Now the shortest distance between the two curves is along the common normal to both the curves . The common normal of two non-intersecting curves is a line perpendicular to both the curves . So, the common normal is perpendicular to y = x.

The points on the curve which corresponds to the shortest distance between the curves will have the slope of their tangent equal to that of the line y =x. That is, if tangents are drawn at points corresponding to the shortest distance then these tangents will have a slope equal to 1.

The first curve is: ${{y}^{2}}=x-1$

On differentiating both sides with respect to x, we get:
$\begin{align}
  & 2y.\dfrac{dy}{dx}=1-0 \\
 & \Rightarrow \dfrac{dy}{dx}=\dfrac{1}{2y} \\
\end{align}$
But, we have found that the slope of tangent to the curves at the required point is 1.
So, we can write:
$\begin{align}
  & 1=\dfrac{1}{2y} \\
 & \Rightarrow y=\dfrac{1}{2} \\
\end{align}$

On putting value of y in the first curve, we get:
$\begin{align}
  & {{\left( \dfrac{1}{2} \right)}^{2}}=x-1 \\
 & \Rightarrow \dfrac{1}{4}+1=x \\
 & \Rightarrow x=\dfrac{5}{4} \\
\end{align}$

Similarly, on differentiating the second curve with respect to x, we get:
$\begin{align}
  & \dfrac{d\left( {{x}^{2}} \right)}{dx}=\dfrac{d\left( y-1 \right)}{dx} \\
 & \Rightarrow 2x=\dfrac{dy}{dx} \\

\end{align}$

Since, we have slope = 1. So:
$\begin{align}
  & 1=2x \\
 & \Rightarrow x = \dfrac{1}{2} \\
\end{align}$

On putting the value of x in second equation, we get:
$\begin{align}
  & {{\left( \dfrac{1}{2} \right)}^{2}}=y-1 \\
 & \Rightarrow y=\dfrac{1}{4}+1=\dfrac{5}{4} \\
\end{align}$

Now, we know that the distance between two points (a, b) and (c, d) is given as $d=\sqrt{{{\left( a-c \right)}^{2}}+{{\left( b-d \right)}^{2}}}$ . We also know that the distance between the points $\left( \dfrac{5}{4},\dfrac{1}{2} \right)$ and $\left( \dfrac{1}{2},\dfrac{5}{4} \right)$ will give the shortest distance between the two curves.

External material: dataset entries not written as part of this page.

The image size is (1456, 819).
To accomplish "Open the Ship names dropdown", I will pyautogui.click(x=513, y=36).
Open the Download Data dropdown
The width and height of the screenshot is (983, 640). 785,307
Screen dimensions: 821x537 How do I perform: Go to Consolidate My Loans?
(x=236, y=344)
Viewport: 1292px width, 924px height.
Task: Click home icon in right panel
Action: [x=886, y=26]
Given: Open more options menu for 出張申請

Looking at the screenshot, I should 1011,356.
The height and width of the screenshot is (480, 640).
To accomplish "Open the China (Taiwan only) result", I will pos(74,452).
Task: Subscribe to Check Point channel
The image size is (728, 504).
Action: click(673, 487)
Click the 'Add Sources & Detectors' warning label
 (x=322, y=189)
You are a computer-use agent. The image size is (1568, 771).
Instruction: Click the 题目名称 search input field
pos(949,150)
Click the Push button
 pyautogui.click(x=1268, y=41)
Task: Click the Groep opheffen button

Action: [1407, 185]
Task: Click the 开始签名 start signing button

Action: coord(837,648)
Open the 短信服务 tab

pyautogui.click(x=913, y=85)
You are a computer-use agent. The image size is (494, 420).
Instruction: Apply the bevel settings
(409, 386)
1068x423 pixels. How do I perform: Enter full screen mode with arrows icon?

So, the shortest distance is:

\[\begin{align}
  & =\sqrt{{{\left( \dfrac{1}{2}-\dfrac{5}{4} \right)}^{2}}+{{\left( \dfrac{5}{4}-\dfrac{1}{2}
\right)}^{2}}} \\
 & =\sqrt{{{\left( \dfrac{2-5}{4} \right)}^{2}}+{{\left( \dfrac{5-2}{4} \right)}^{2}}} \\
 & =\sqrt{\dfrac{9}{16}+\dfrac{9}{16}}=\dfrac{3\sqrt{2}}{4} \\
\end{align}\]

Hence, option (a) is the correct answer.

Note: Students should note here that the slope of tangent to a curve is always given as the value of derivative of the curve at that point. The calculations must be done properly to avoid mistakes.